A Court of Frost and Starlight: Chapter 10
I painted and painted and painted.
My heart thundered the entire time, steady as a war-drum.
I painted until my back cramped and my stomach gurgled with demands for hot cocoa and dessert.
I’d known what needed to come out of me the moment I perched on the rickety stool I’d dusted off from the back.
I’d barely been able to hold the paintbrush steady enough to make the first few strokes. From fear, yes. I was honest enough with myself to admit that.
But also from the sheer unleashing of it, as if I were a racehorse freed from my pen, the image in my mind a dashing vision that I sprinted to keep up with.
But it began to emerge. Began to take form.
And in its wake, a sort of quiet followed, as if it were a layer of snow blanketing the earth. Clearing away what was beneath.
More cleansing, more soothing than any of the hours I’d spent rebuilding this city. Equally as fulfilling, yes, but the painting, the unleashing and facing it, was a release. A first stitch to close a wound.
The tower bells of Velaris sang twelve before I stopped.
Before I lowered my brush and stared at what I’d created.
Stared at what gazed back.
Me.
Or how I’d been in the Ouroboros, that beast of scale and claw and darkness; rage and joy and cold. All of me. What lurked beneath my skin.

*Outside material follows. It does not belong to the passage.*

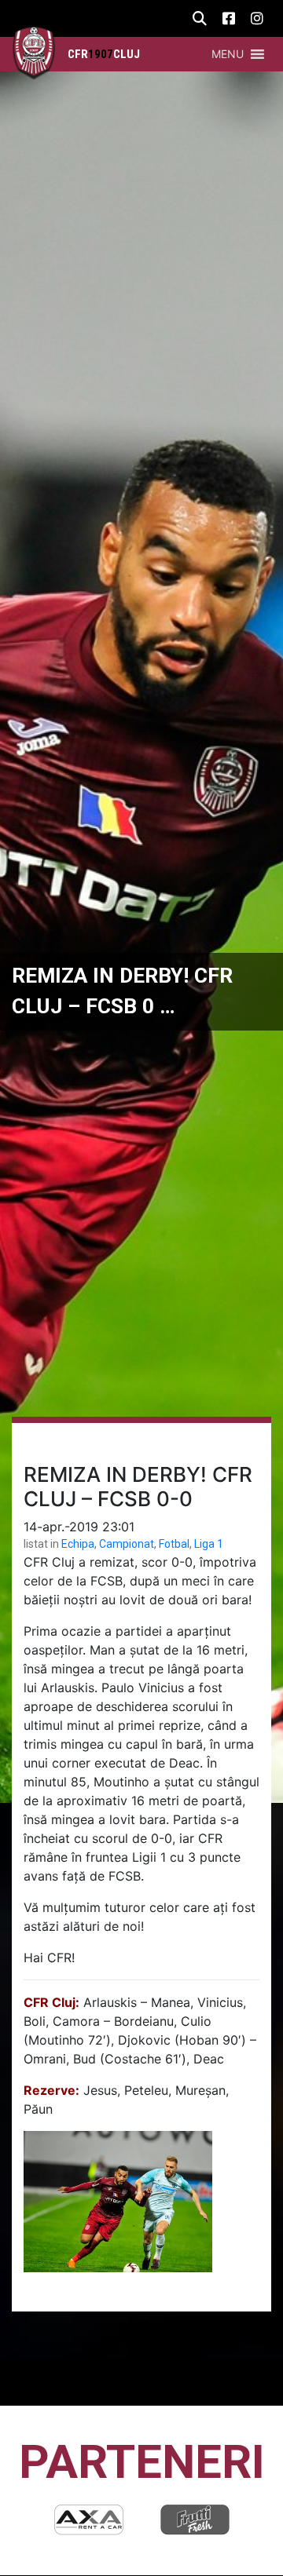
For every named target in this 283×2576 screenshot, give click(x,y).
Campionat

I had not run from it. And I did not run from it now.
Yes—the first stitch to close a wound. That’s how it felt.
With my brush dangling between my knees, with that beast forever on canvas, my body went a bit limp. Boneless.
I scanned the gallery, the street behind the boarded-up windows. No one had come to inquire about the lights in the hours I’d been here.
I stood at last, groaning as I stretched. I couldn’t take it with me. Not when the painting had to dry, and the damp night air off the river and distant sea would be terrible for it.
I certainly wasn’t going to bring it back to the town house for someone to find. Even Rhys.
But here … No one would know, should someone come in, who had painted it. I hadn’t signed my name. Didn’t want to.
If I left it here to dry overnight, if I came back tomorrow, there would certainly be some closet in the House of Wind where I might hide it afterward.
Tomorrow, then. I’d come back tomorrow to claim it.